→ **TASK DETAILS**
Pick out each line of the material containing the word "Select", and copy those lines unchanged.

---*---

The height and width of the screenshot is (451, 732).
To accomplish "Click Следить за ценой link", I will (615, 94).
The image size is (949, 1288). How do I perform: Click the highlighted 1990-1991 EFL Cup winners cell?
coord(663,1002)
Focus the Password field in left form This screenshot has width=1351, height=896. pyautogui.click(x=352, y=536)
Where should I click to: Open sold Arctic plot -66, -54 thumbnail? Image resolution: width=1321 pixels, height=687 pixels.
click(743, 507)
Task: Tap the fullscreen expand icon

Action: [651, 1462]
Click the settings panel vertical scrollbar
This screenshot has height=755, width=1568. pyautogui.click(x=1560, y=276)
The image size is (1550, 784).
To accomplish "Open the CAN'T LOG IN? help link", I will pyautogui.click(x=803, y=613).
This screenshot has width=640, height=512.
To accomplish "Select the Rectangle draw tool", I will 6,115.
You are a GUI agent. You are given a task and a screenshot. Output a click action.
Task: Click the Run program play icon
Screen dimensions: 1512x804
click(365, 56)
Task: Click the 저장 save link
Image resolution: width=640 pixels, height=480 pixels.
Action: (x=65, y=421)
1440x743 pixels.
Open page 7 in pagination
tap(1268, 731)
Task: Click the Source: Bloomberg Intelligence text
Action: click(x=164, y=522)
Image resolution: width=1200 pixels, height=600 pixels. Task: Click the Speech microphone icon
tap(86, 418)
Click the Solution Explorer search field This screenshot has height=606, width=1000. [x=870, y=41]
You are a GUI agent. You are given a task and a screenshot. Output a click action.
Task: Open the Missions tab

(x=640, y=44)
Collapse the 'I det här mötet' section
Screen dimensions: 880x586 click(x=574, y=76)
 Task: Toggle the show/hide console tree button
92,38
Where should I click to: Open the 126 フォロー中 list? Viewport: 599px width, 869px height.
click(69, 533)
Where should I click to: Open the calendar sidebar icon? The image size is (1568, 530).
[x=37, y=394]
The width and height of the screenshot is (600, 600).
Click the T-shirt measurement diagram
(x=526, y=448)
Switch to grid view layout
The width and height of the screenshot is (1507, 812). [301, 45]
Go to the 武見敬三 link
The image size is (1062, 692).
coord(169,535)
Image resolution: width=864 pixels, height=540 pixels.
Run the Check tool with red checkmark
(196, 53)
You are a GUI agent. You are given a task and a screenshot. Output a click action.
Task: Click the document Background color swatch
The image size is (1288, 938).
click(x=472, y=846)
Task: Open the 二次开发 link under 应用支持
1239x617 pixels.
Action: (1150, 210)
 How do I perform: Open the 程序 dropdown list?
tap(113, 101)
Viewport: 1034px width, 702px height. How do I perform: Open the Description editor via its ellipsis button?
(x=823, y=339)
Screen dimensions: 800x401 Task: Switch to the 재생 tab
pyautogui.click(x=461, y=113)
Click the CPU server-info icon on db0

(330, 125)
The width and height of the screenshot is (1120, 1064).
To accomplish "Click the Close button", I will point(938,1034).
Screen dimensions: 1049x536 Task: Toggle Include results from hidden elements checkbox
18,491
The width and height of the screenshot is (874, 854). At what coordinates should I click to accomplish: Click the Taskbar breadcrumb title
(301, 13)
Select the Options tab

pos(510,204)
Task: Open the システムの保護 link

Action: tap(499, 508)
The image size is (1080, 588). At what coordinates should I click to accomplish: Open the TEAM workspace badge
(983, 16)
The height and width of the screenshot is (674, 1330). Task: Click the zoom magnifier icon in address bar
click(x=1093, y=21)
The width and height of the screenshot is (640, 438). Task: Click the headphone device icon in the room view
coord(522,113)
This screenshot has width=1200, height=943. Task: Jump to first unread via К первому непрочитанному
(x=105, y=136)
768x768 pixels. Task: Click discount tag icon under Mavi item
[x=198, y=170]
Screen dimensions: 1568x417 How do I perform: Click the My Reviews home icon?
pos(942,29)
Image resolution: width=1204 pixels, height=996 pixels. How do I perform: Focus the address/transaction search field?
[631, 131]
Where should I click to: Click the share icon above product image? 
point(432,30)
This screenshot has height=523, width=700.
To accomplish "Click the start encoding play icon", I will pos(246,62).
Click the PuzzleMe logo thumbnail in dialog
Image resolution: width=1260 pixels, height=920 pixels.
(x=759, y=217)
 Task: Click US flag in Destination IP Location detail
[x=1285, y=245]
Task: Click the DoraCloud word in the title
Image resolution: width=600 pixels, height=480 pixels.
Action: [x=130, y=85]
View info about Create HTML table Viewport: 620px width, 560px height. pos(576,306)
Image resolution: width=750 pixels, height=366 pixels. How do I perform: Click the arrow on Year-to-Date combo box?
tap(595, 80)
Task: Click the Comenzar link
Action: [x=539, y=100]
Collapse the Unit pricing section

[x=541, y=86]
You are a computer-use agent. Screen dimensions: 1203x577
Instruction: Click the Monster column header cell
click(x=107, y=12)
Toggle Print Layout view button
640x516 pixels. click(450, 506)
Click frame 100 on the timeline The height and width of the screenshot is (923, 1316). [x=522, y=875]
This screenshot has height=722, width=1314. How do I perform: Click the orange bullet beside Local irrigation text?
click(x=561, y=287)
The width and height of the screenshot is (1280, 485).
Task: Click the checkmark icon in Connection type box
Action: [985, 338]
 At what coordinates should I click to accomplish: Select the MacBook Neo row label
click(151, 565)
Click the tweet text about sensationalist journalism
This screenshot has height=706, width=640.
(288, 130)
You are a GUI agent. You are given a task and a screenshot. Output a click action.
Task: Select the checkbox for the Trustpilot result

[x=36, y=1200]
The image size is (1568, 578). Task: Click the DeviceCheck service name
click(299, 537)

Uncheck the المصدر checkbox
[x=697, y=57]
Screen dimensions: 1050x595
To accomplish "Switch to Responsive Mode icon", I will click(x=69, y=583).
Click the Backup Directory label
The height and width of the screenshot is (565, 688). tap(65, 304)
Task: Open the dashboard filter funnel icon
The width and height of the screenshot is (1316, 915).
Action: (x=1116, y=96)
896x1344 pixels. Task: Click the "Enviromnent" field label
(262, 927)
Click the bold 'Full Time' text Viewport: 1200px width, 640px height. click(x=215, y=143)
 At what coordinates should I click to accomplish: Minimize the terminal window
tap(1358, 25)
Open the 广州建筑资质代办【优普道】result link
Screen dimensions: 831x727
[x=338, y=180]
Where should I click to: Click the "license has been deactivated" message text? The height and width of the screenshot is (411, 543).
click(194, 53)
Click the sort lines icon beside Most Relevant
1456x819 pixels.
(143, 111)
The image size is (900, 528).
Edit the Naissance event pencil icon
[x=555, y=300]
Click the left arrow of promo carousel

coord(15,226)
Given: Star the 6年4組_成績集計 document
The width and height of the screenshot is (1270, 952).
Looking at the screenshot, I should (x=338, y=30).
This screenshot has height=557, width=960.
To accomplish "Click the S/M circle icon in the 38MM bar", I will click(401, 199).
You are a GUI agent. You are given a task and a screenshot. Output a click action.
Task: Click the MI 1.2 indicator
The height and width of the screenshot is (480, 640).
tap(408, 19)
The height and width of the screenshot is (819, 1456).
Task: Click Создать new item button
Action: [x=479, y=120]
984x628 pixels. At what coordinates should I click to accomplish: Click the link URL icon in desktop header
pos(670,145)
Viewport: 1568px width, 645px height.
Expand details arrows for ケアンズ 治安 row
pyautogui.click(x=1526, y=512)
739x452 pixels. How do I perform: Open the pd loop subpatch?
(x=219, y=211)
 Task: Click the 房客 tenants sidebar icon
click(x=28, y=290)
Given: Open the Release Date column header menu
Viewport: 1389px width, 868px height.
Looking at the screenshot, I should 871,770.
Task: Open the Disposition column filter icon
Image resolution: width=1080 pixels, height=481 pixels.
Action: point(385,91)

---*---

→ **RESPONSE BELOW**
To accomplish "Select the Rectangle draw tool", I will 6,115.
Select the Options tab
 At what coordinates should I click to accomplish: Select the MacBook Neo row label
Task: Select the checkbox for the Trustpilot result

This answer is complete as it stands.